◆ **INSTRUCTIONS**
a. Copy the passage of the Brown Mountain text from "In the 2006" to "at Brown Mountain.".
b. Using the Brown Mountain text, decide whether each statement agrees with it, and back each yes or no with the deciding words quoted from the text. (i) A tree on Brown Mountain has been carbon-dated to 600 years old. (ii) The logging moratorium began in August 2009. (iii) Justice Forrest refused to grant an injunction against VicForests.
c. Carry on writing the Brown Mountain text, starting right after its final sentence.

◆ **EXCERPT PROVIDED**
## START

Brown Mountain, in East Gippsland in Victoria, contains old growth forest with ancient trees, one carbon-dated to 600 years old. It is prime habitat for threatened species including the Long-footed Potoroo, Spot-tailed Quoll, Sooty Owl, the Large Brown Tree Frog, the Square-tailed Kite, and the Giant Burrowing Frog. It is also a hotspot for arboreal mammals, like the Greater Glider and the Yellow-bellied glider.

Environment East Gippsland (EEG) alleges that logging four coupes on Brown Mountain is unlawful because it breaches provisions to protect endangered and threatened species in the Victorian Sustainable Forests (Timber) Act 2004 and the Flora and Fauna Guarantee Act 1988. In particular EEG says that VicForests has failed to comply with the Code of Practice for Timber Production 2007.

In the 2006 election, the Bracks Labor Government promised to protect “the last significant stands of old growth currently available for logging”. Brown Mountain should clearly have been included but, instead, 20 hectares were logged in summer 2008-09. Threatened species surveys triggered a moratorium in February 2009 followed by more surveys over winter and spring and, in August 2009, an EEG survey camera recorded the presence of a Long-footed Potoroo, one of Victoria’s most endangered species, despite the government’s declaration – earlier that same day – that there were NO threatened species at Brown Mountain.

In September 2009, EEG successfully obtained an interim injunction against VicForests to prevent logging in the coupes. In granting the injunction, Justice Forrest likened photographs of logging to “pictures of the battlefields of the Somme”.

## END

◆ **DATA RECORDS**
## START

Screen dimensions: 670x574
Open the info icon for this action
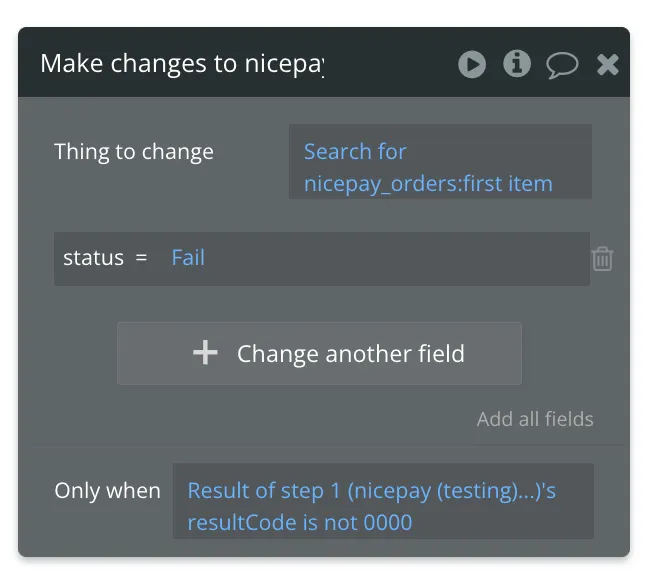[516, 65]
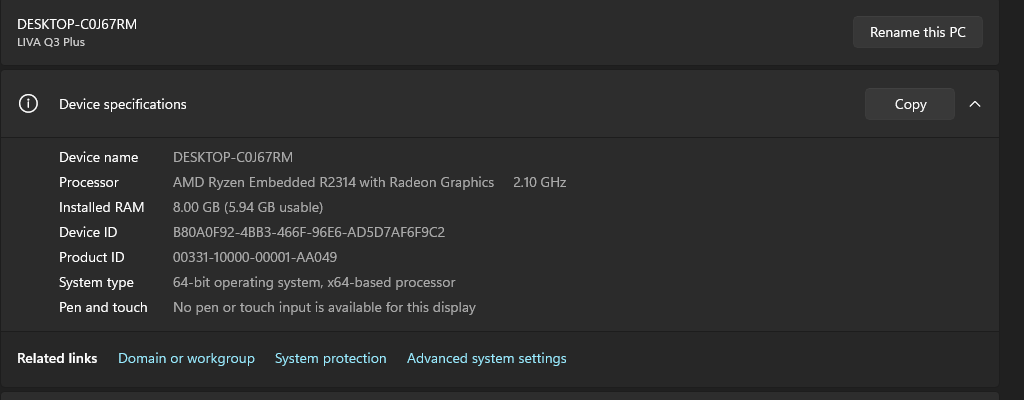Select the Device ID value starting B80A0F92
The height and width of the screenshot is (400, 1024).
(x=308, y=232)
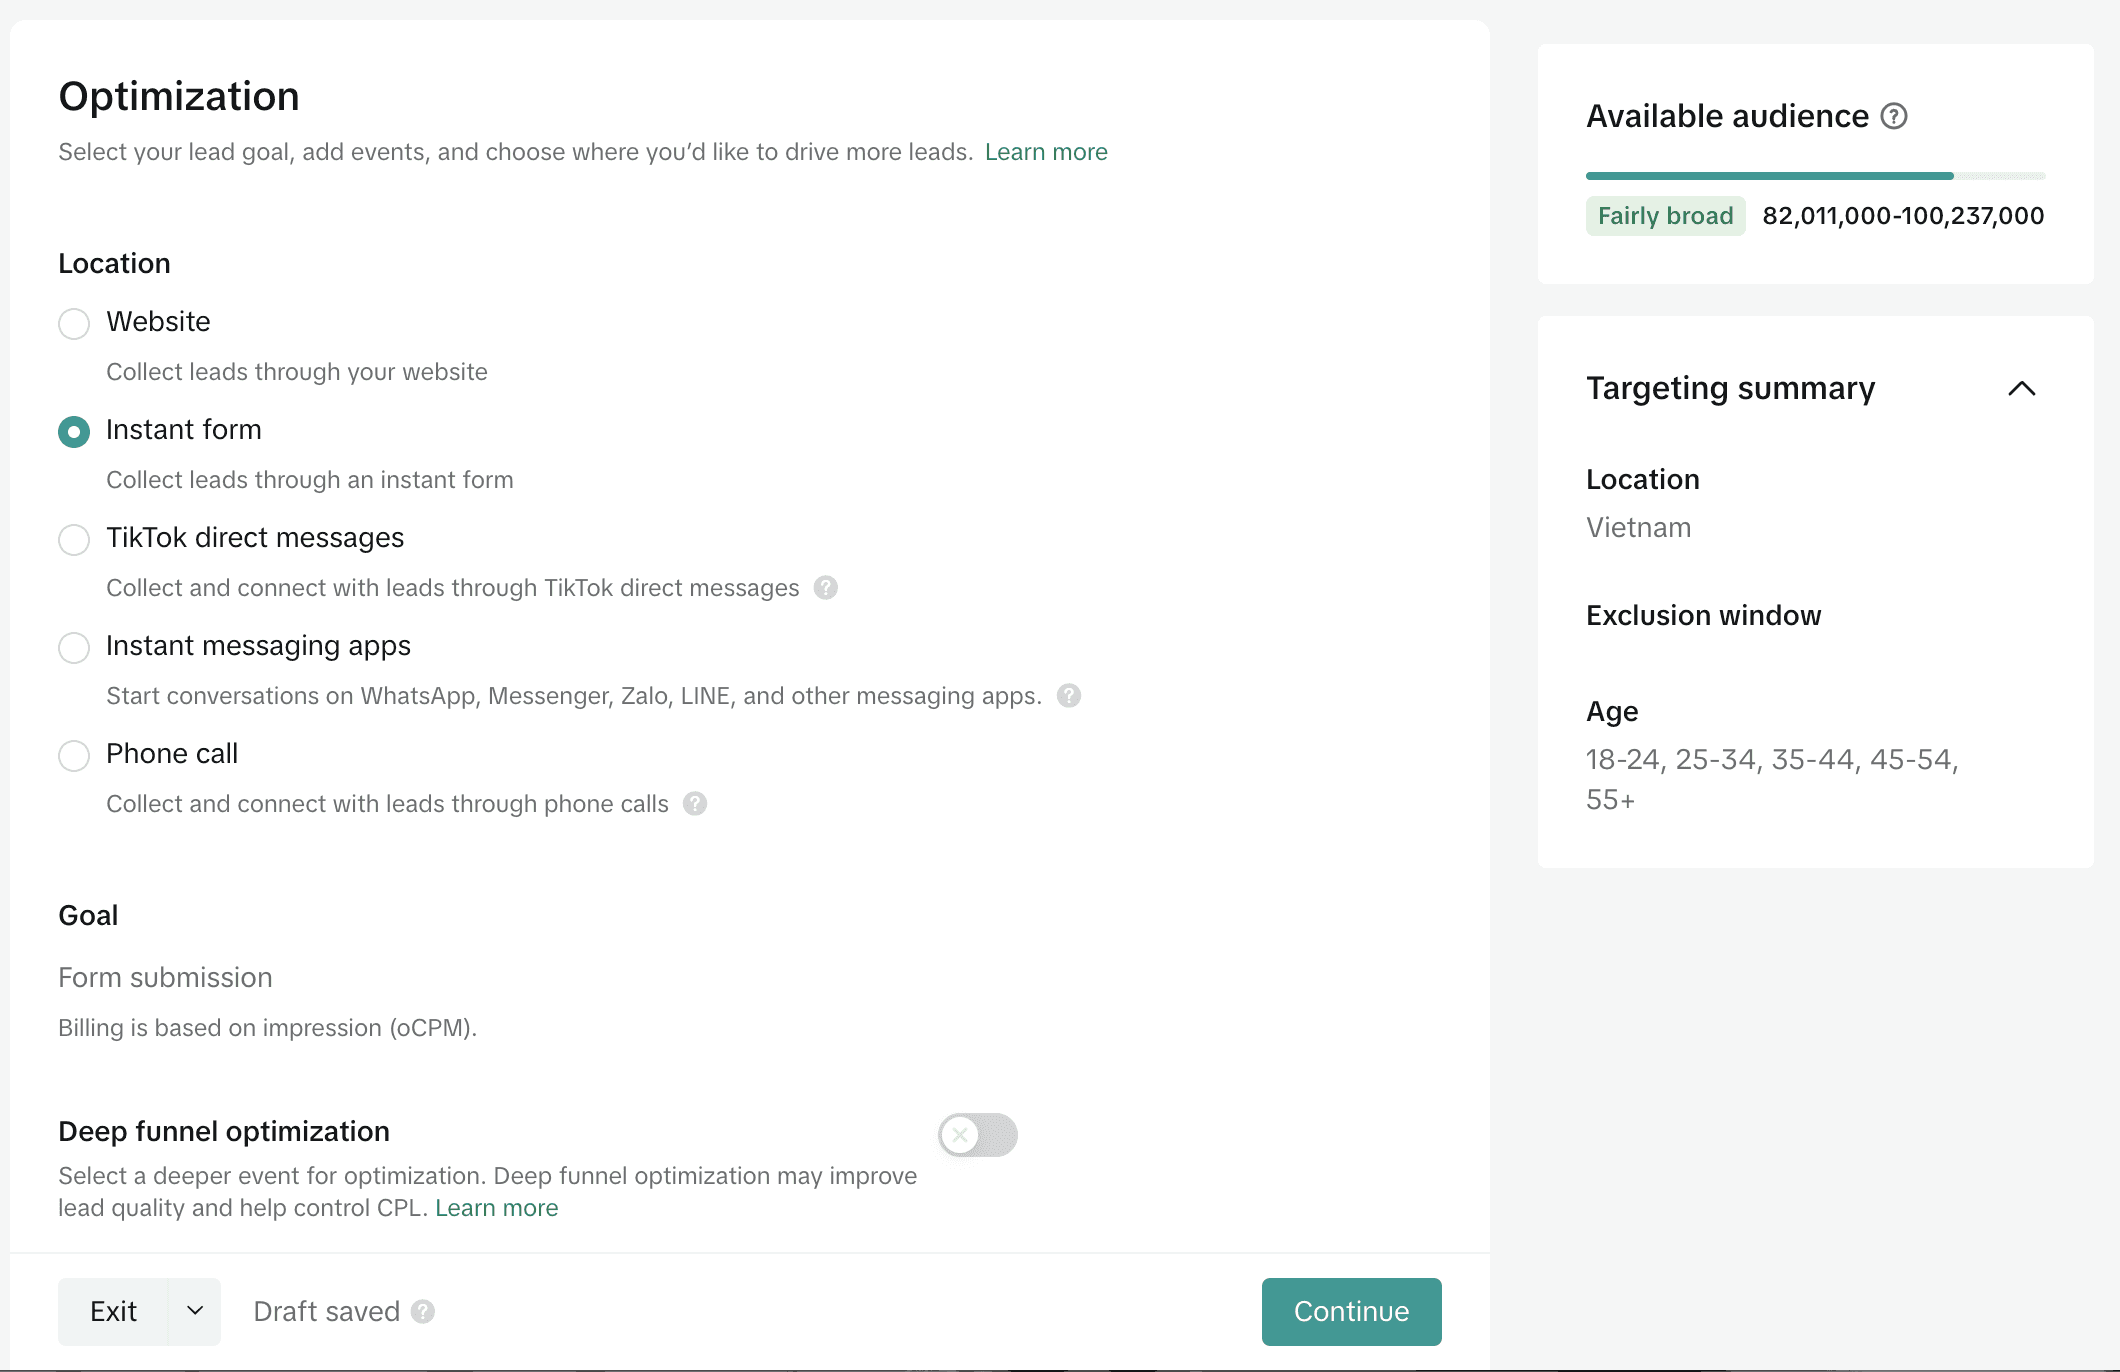Collapse the Targeting summary panel
The height and width of the screenshot is (1372, 2120).
(2022, 389)
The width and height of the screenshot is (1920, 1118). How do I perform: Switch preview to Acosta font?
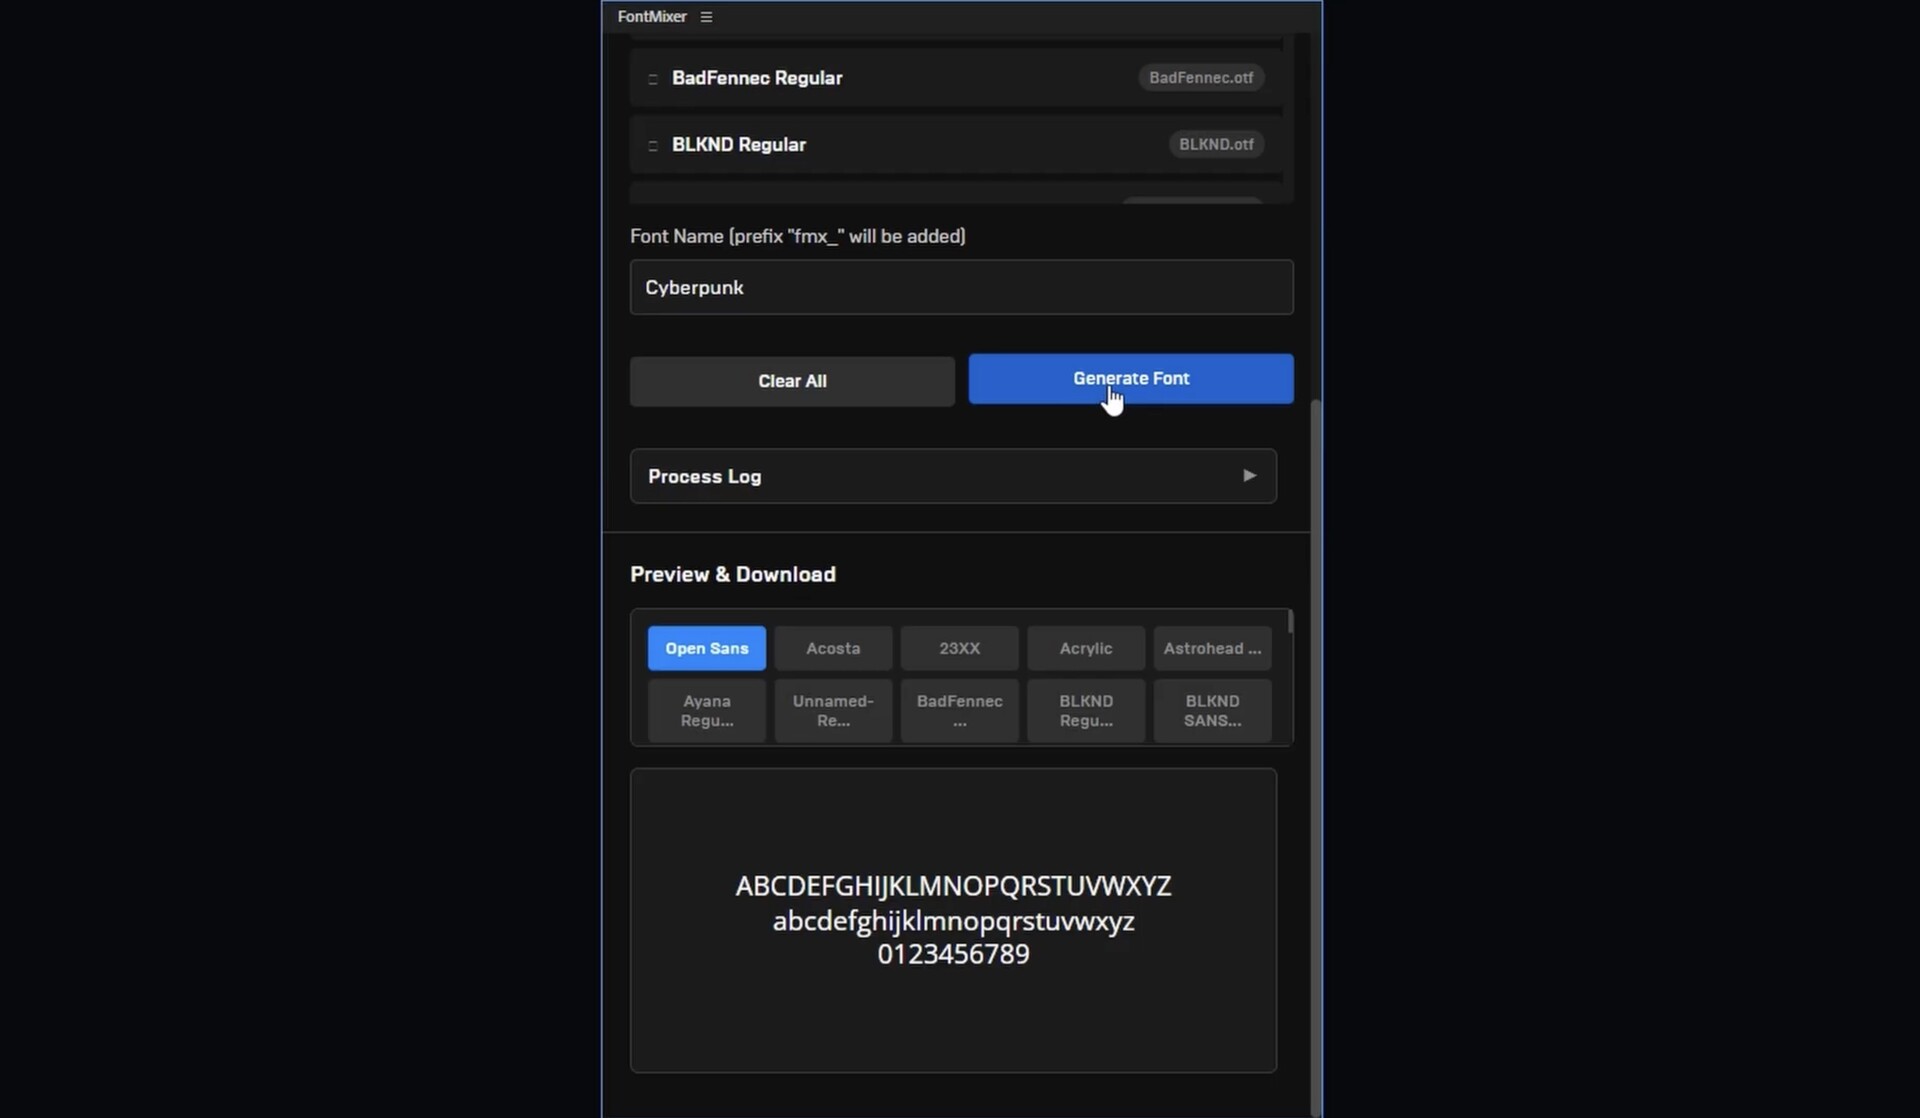click(833, 649)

## END

◆ **OUTPUTS BY TASK**
a.
In the 2006 election, the Bracks Labor Government promised to protect “the last significant stands of old growth currently available for logging”. Brown Mountain should clearly have been included but, instead, 20 hectares were logged in summer 2008-09. Threatened species surveys triggered a moratorium in February 2009 followed by more surveys over winter and spring and, in August 2009, an EEG survey camera recorded the presence of a Long-footed Potoroo, one of Victoria’s most endangered species, despite the government’s declaration – earlier that same day – that there were NO threatened species at Brown Mountain.

b.
(i) Yes: "one carbon-dated to 600 years old"
(ii) No: "Threatened species surveys triggered a moratorium in February 2009"
(iii) No: "In September 2009, EEG successfully obtained an interim injunction against VicForests to prevent logging in the coupes"

c.
Already the case has delivered important precedents:

The Supreme Court refused VicForests’ application for up to $163,000 in security from EEG before a court injunction was granted to stop logging on Brown Mountain. Having to pay such a large sum would have stopped the community group being able to challenge critical habitat logging.

The interim injunction, granted late last year, was also a groundbreaking decision because no Victorian court has ever ordered an injunction on logging before.

However there are concerns that the Victorian Government could override a logging ban, if the EEG case is successful.

Greens Leader Bob Brown successfully brought a court case to halt logging at the Wielangta forest in Tasmania because it threatened the endangered Swift Parrot, Tasmanian Wedge-tailed Eagle and Wielangta Stag Beetle. Then Prime Minister John Howard and Tasmanian Premier Paul Lennon amended the Regional Forest Agreement to permit logging to continue.

In 1998, logging at Goolengook in far eastern Victoria, the site of Australia’s longest running forest blockade from 1997 to 2002, was found to be unlawful because it was within a protected area next to a Heritage River. The Victorian government changed the law retrospectively to make the logging legal.